En Belgique, les opérations militaires se résument presque entièrement dans les attaques contre Anvers. Les Allemands déploient devant cette place un acharnement qui s’explique par le caractère de réduit suprême offert à la principale armée belge par le camp retranché. Ils n’ont peut-être ni les hommes ni le matériel nécessaires pour un siège régulier précédé d’un investissement. Le rayon défendu par les forts détachés les plus éloignés représente en effet un circuit de 100 kilomètres; il faudrait plusieurs armées pour opérer l’investissement. Aussi les Allemands s’efforcent-ils d’enlever un ou deux des forts extérieurs, de façon à atteindre la seconde ligne formée par les forts du général Brialmont.

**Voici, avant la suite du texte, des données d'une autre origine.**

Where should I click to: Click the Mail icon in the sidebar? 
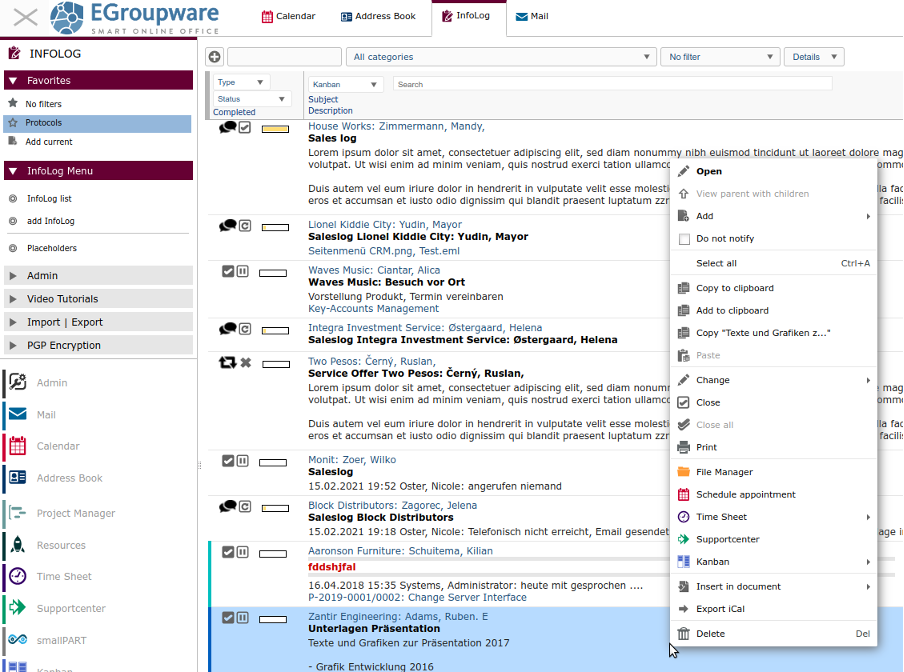tap(17, 414)
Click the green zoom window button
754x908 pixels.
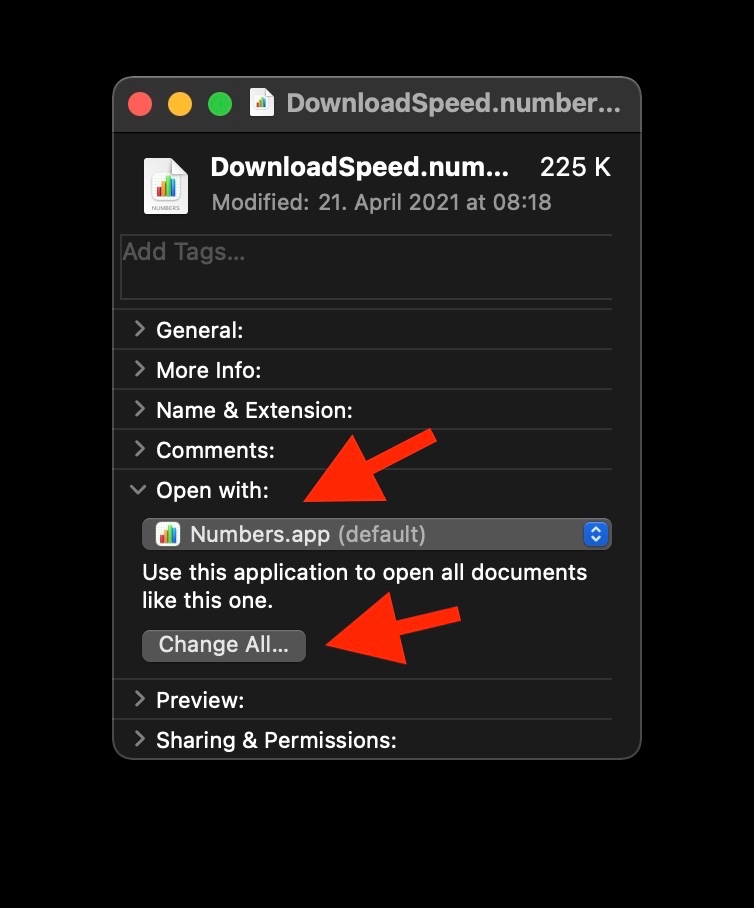point(220,104)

Anvers, on le sait, est sur l’Escaut; ce fleuve reçoit, au Sud de la ville, le Rupel, formé par la Dyle et la Nèthe. Le fleuve et les rivières affluentes constituent un fossé précieux pour la défense de la région fortifiée. En amont de la jonction du Rupel, le territoire, au Nord de l’Escaut, jusqu’à la frontière des Pays-Bas, est très étroit; en outre, il est encore rétréci par la zone de terrains inondables étendus au Nord de Saint-Nicolas. Cette bande de terrain est la ligne de retraite de l’armée belge vers l’Ouest, dans le cas où elle voudrait évacuer Anvers pour aller tenir campagne dans les deux provinces de Flandre ou en France; aussi les Allemands ont-ils tenté des efforts inouïs pour franchir l’Escaut et faire du côté de l’Ouest le blocus de la place. De là leur acharnement contre Termonde, qui possède les derniers ponts fixes sur le fleuve, et l’incendie de cette pauvre ville, coupable d’avoir empêché tous les mouvements de l’ennemi.

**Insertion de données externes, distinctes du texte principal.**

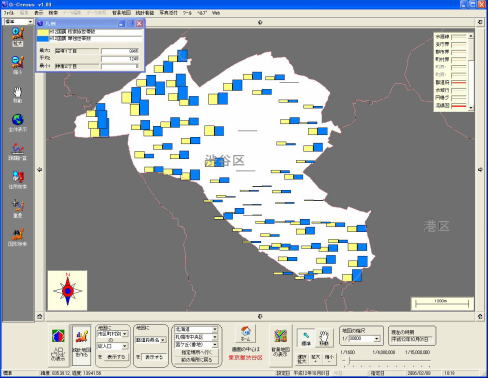Click the house Home icon button
This screenshot has height=378, width=488.
pyautogui.click(x=246, y=334)
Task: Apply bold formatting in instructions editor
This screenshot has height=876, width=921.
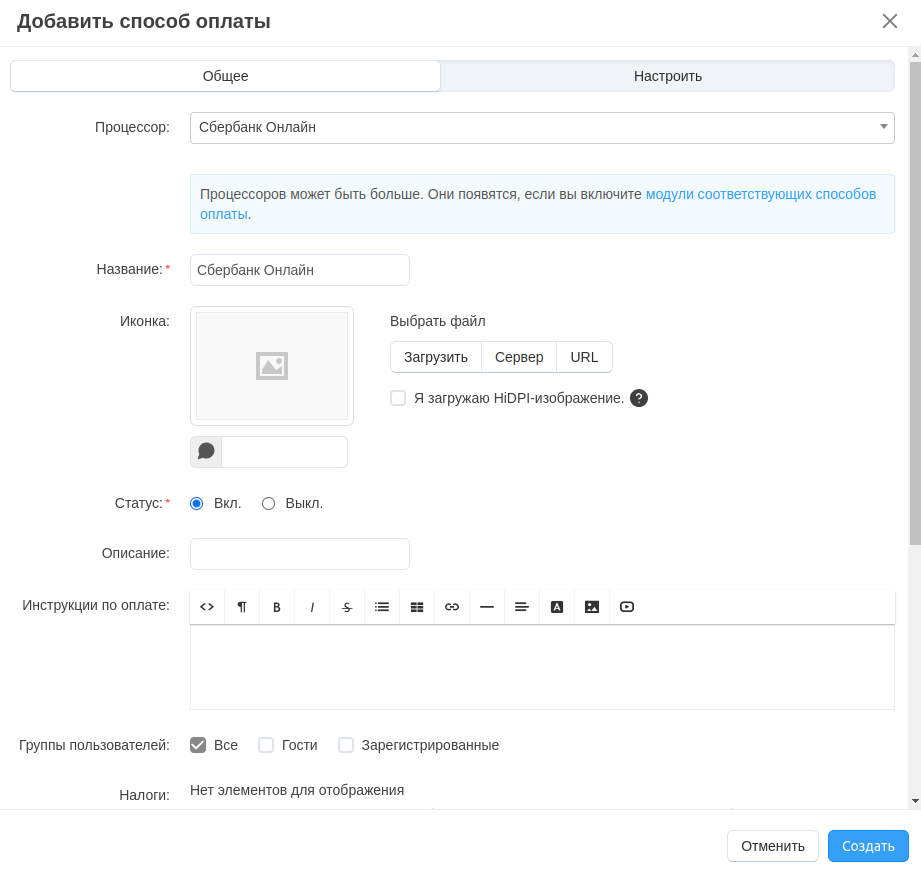Action: (277, 607)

Les Hauts de Meuse et la Woëvre.

La ligne de l’Escaut a pu être préservée jusqu’ici; en ce moment c’est celle de la Nèthe qui est l’objet des attaques; mais, pour aborder la rivière, il faut d’abord s’emparer des forts de sa rive gauche; de là ces attaques furibondes contre les forts de Wawre, de Waelhem et de Koningshoyekt. Jusqu’à présent, il ne semble pas qu’elles aient été couronnées de succès; au contraire, soit les forts, soit les sorties de la garnison, ont causé des pertes terribles aux Allemands. Mais ceux-ci ne sont pas avares du sang de leurs soldats: des milliers d’hommes peuvent tomber, des milliers d’autres sont amenés sous le feu des canons.

A cela se bornent les renseignements sur la Belgique, mais de grands mouvements de troupes ennemies ont dû avoir lieu dans le Sud des Flandres, puisque les Allemands ont franchi la frontière belge en traversant la Lys.